▶ Your objective
Look for "agent" in every line of the listing. Copy the lines that have it.
====
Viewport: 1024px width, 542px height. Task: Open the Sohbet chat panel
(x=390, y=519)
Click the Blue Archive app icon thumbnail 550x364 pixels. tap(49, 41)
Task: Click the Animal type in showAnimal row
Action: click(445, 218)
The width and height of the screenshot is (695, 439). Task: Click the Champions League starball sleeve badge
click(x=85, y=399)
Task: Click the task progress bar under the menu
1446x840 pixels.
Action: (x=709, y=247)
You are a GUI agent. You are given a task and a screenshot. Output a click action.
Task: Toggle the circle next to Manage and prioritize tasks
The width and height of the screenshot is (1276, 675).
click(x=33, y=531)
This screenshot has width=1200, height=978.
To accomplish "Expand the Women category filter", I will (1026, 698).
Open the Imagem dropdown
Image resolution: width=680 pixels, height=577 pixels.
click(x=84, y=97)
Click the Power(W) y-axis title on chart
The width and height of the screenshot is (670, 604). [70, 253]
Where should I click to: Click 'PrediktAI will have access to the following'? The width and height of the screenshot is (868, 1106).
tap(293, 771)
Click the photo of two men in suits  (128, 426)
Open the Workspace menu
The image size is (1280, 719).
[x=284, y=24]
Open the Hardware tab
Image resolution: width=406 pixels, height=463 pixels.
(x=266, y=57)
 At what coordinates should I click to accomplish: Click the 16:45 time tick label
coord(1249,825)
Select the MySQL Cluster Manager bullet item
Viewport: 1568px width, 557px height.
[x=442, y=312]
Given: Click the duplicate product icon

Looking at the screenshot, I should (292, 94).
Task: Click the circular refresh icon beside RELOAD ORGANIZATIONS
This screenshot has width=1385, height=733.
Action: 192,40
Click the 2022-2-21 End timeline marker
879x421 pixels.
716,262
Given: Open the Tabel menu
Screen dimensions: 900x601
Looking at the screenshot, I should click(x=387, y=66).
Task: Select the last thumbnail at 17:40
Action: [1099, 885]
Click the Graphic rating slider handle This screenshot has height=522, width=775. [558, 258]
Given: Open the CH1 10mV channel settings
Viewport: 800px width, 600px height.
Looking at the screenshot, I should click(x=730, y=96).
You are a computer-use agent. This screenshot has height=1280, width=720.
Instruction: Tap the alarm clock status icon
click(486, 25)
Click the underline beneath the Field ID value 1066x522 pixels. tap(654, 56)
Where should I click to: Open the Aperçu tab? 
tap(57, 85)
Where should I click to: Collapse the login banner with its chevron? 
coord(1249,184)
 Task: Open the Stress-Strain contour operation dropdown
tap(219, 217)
====
▶ Response to this task
You are a GUI agent. You are given a task and a screenshot. Output a click action.
You are a computer-use agent. This screenshot has height=1280, width=720.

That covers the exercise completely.